The Aakhya Weekly #64 | A single election for India?
In Focus: ‘One Nation, One Election’: A Potential Future of India?
By Aradhana Gupta and Rishabh Gupta, with inputs from Vrinda Tulsian
The Indian Government has once again stirred the turbulent waters of the nation's political landscape, unleashing ripples through its proclamation of an exploratory committee tasked with delving into the implementation of 'One Nation, One Election.' (ONOE). The concept of ONOE featured in the BJP's political manifesto, and numerous eminent leaders have fervently championed its cause. The abrupt surge in attention surrounding the notion can be attributed to the establishment of a novel committee, presided over by former President Ram Nath Kovind. The committee's primary charge is to meticulously examine the practicality and viability of implementing this ambitious initiative.
What is One Nation One Election?
ONOE involves conducting Lok Sabha, State Assembly and local body elections concurrently, albeit not necessarily on the same day, throughout the country. The Prime Minister has advocated for a single voter list for both Lok Sabha and State Assembly elections to streamline the process further. This approach has been practiced in several countries globally, including Sweden, Indonesia, South Africa, Germany, and others.
To garner support and discuss the advantages and disadvantages of this idea, the ruling government convened an All India Political Parties Meet, which saw participation from 19 out of 40 invited parties, each expressing varying opinions. Some parties, such as AIADMK, DMDK, Asom Gana Parishad, the Indian Union Muslim League and the Shiromani Akali Dal, supported the idea with certain conditions. Others, including the Indian National Congress, Trinamool Congress, NCP, CPI and AIMIM opposed it as impractical.
Several prominent leaders have supported this idea and many expert committees have examined this matter in detail in the past. These include the Law Commission of India’s ‘170th report on Reform of Electoral Laws (1999)’, Parliamentary Standing Committee on Law & Justice’s ‘79th report (Dec 2015)’, NITI Aayog’s ‘Analysis of Simultaneous Elections by Bibek Debroy and Kishore Desai – (Nov 2017)’ and Law Commission of India’s Draft report (Aug 2018).
From the Archives
In the annals of Indian democracy, the inaugural instance of simultaneous elections to both the Lok Sabha and State Legislative assemblies transpired during the years 1951-52. This convergence continued in subsequent years, casting its electoral spell in 1957, 1962, and 1967. This electoral symphony encountered its first discordant note in the subsequent years, however, specifically in the tumultuous period of 1968-1969, marked by the untimely dissolution of state assemblies in Bihar, Punjab, and Uttar Pradesh.
A more significant deviation from this synchrony occurred in 1970, when the Lok Sabha itself faced a premature dissolution, necessitating fresh elections in 1971, originally slated for 1972. The extension of the Fifth Lok Sabha's term until 1977, thereafter, was sanctioned under the aegis of Article 352. In the ensuing four and a half decades, the electoral landscape has witnessed a schism, with separate elections held for the Lok Sabha and State Legislative Assemblies.

• _Written task_
According to the article on "One Nation, One Election," who presides over the new committee examining the idea?

• _Data excerpts_
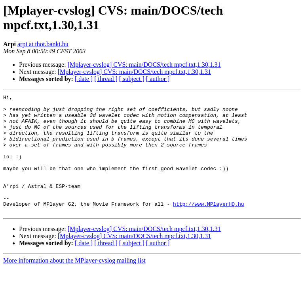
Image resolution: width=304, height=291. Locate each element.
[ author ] (158, 78)
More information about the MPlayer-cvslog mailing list (74, 284)
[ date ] (84, 78)
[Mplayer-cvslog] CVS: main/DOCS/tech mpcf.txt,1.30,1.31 (144, 64)
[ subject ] (131, 78)
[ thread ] (106, 78)
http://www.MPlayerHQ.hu (208, 226)
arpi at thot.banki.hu (42, 44)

• _The completed task_
Former President Ram Nath Kovind